Professores fazem carreata em Manaus contra retorno das aulas presenciais em escolas públicas

A concentração da carreata teve início às 8h desta sexta-feira (4) na Avenida do Samba, ao lado do Sambódromo, bairro Dom Pedro.

Ao todo, 25 carros, além de um carro de som, saíram da concentração com destino à sede do Governo do Amazonas, no bairro da Compensa. Os manifestantes também devem seguir para a Assembleia Legislativa do Estado (Aleam).

Durante o percurso da carreata, a categoria também passou pela sede do Ministério Público do Amazonas, na Ponta Negra.

De acordo com a presidente do Sindicato dos Trabalhadores em Educação do Amazonas (SINTEAM), Ana Cristina, o ato quer chamar atenção para os riscos causados pela pandemia no retorno das aulas.

“O principal objetivo é chamar atenção do governador do Estado que não nos atende e, no ano de 2020, não atendeu nenhuma de nossas reivindicações e nenhum dos nossos ofícios onde pedimos audiência com ele para tratar das questões da categoria”, disse.

De acordo com o Sinteam, os profissionais estão vulneráveis ao contágio da Covid-19 com as aulas.
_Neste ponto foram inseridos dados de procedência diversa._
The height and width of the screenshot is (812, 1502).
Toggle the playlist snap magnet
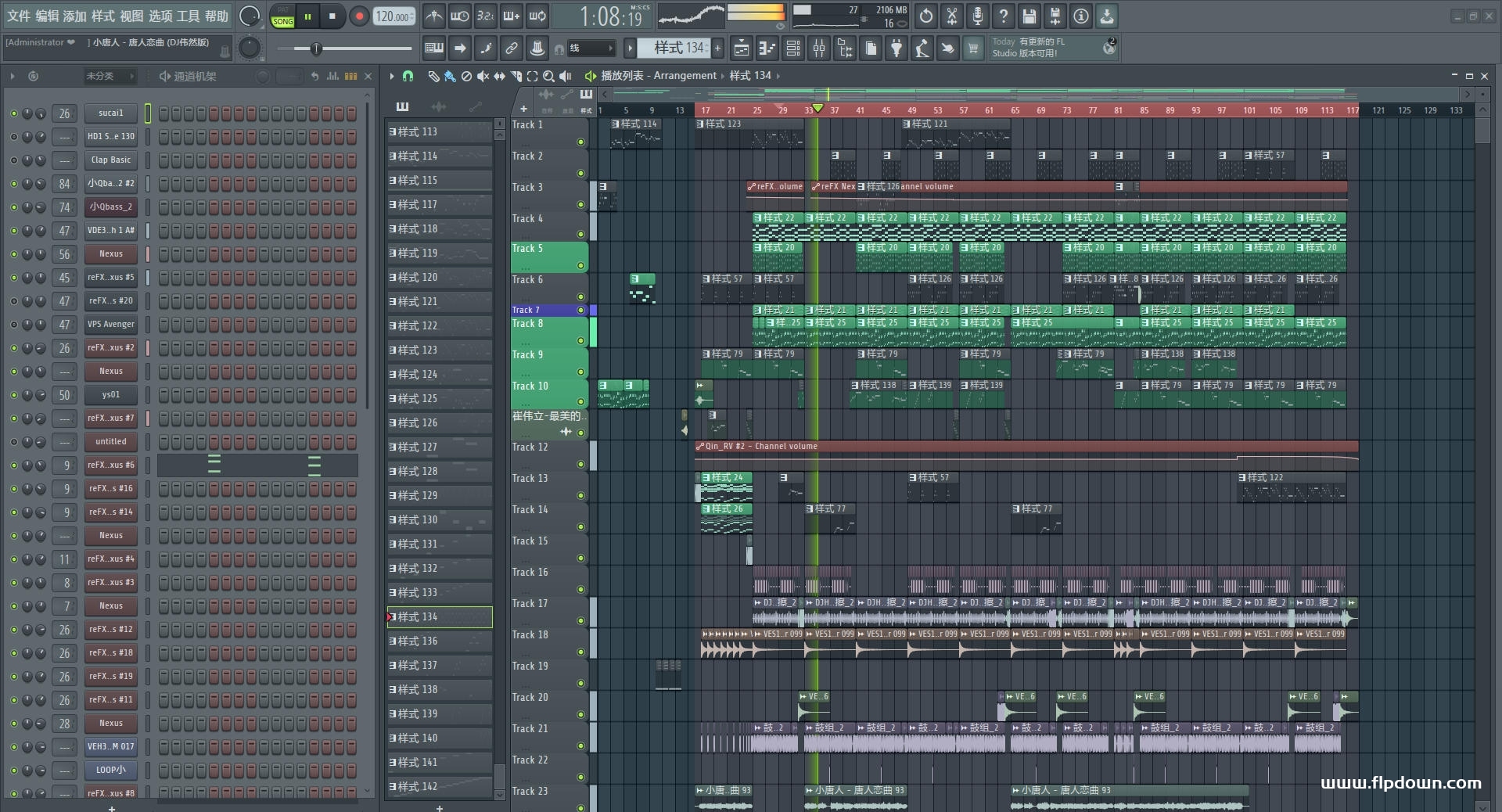pyautogui.click(x=408, y=76)
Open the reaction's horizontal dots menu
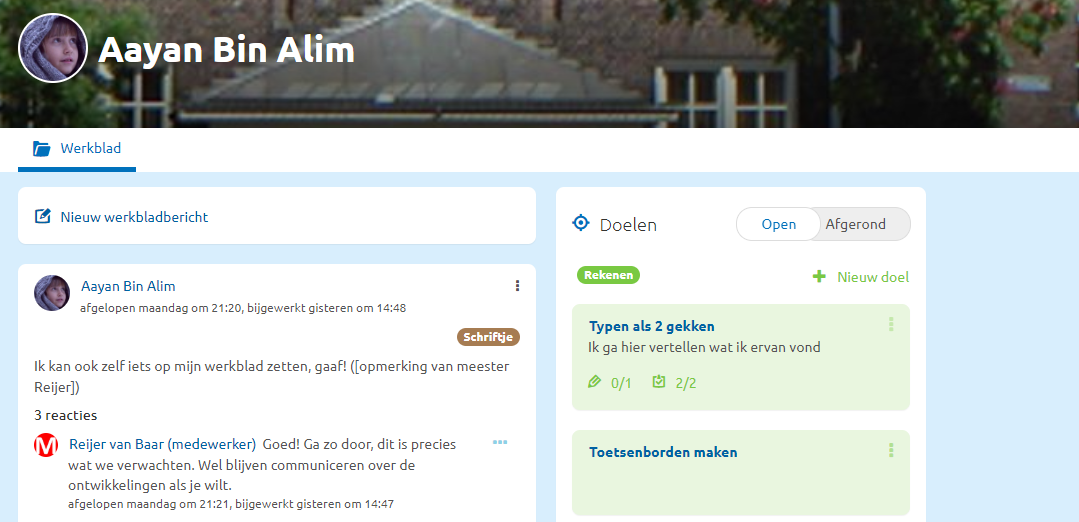This screenshot has height=522, width=1079. click(x=500, y=442)
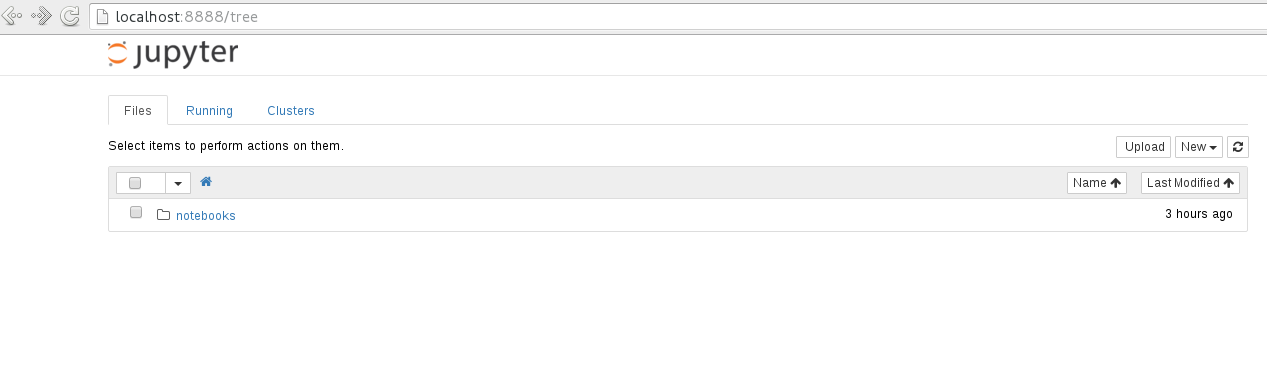Sort files by Name
This screenshot has width=1267, height=390.
(x=1097, y=183)
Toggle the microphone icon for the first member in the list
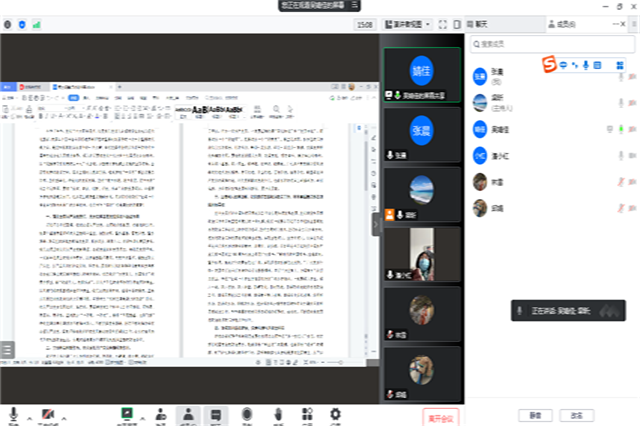 622,76
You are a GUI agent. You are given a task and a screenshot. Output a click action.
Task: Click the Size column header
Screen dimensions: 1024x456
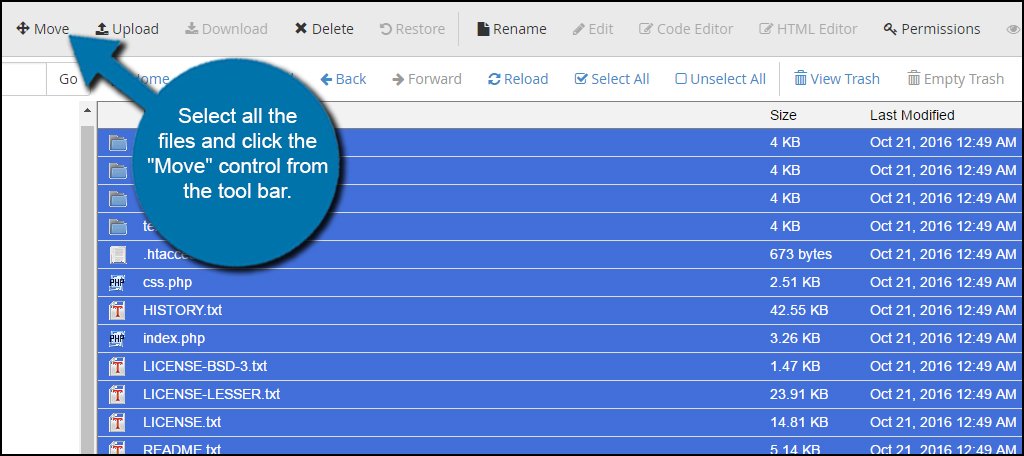(x=783, y=115)
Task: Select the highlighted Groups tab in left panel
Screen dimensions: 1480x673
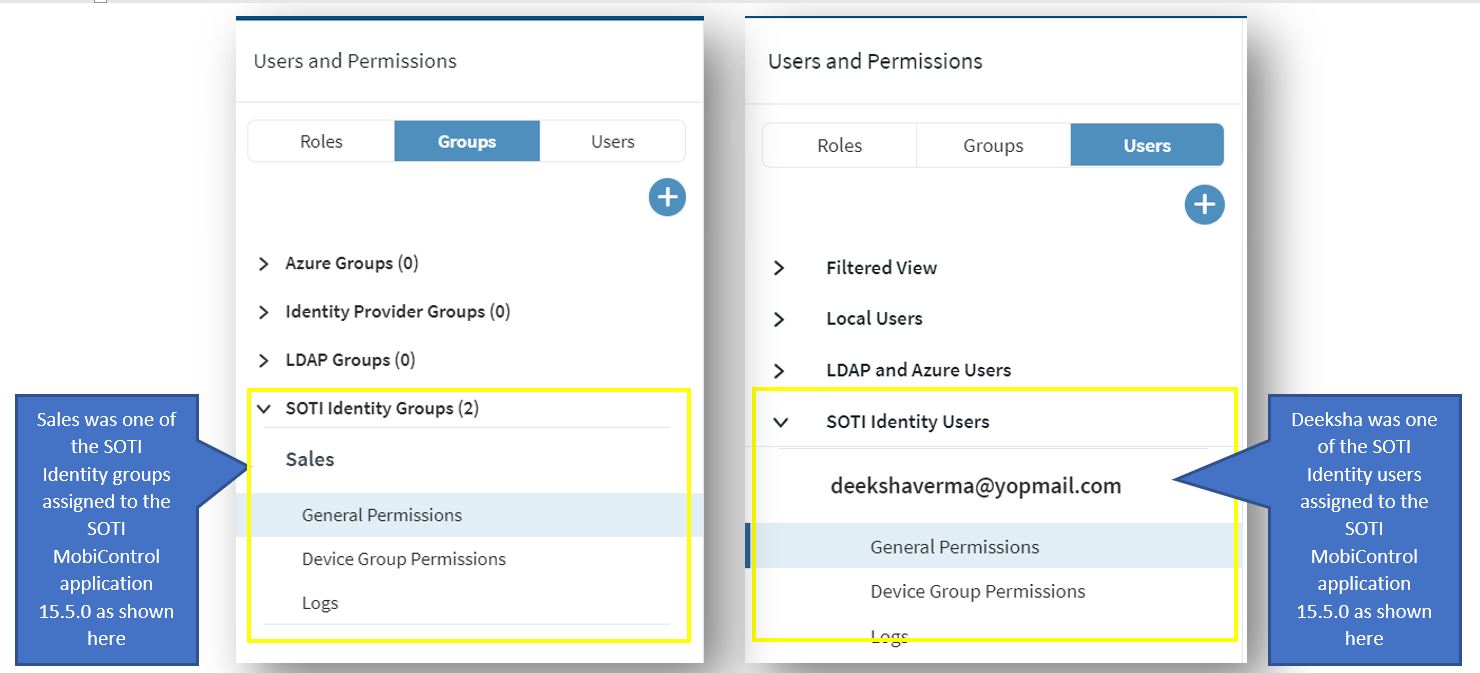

Até o dia 28 de agosto, mais de 600 profissionais haviam testado positivo para a doença.

Ocupação
Na entre quarta e quinta-feira, o mesmo grupo ocupou a sede Secretaria de Estado de Educação e Desporto (Seduc-AM) em busca da suspensão das aulas.

Em um vídeo enviado pela presidente do Sindicato, de dentro da sede da Secuc-AM, a categoria diz que já protocolou quatro ofícios em que pediram uma audiência com o secretário da Seduc-AM, mas não tiveram resposta. Com isso, decidiram ocupar a sede da secretaria.

Após quase 30 horas, a Secretaria marcou para o dia 9 de setembro uma reunião com representantes do Sindicato dos Trabalhadores da Educação do Amazonas.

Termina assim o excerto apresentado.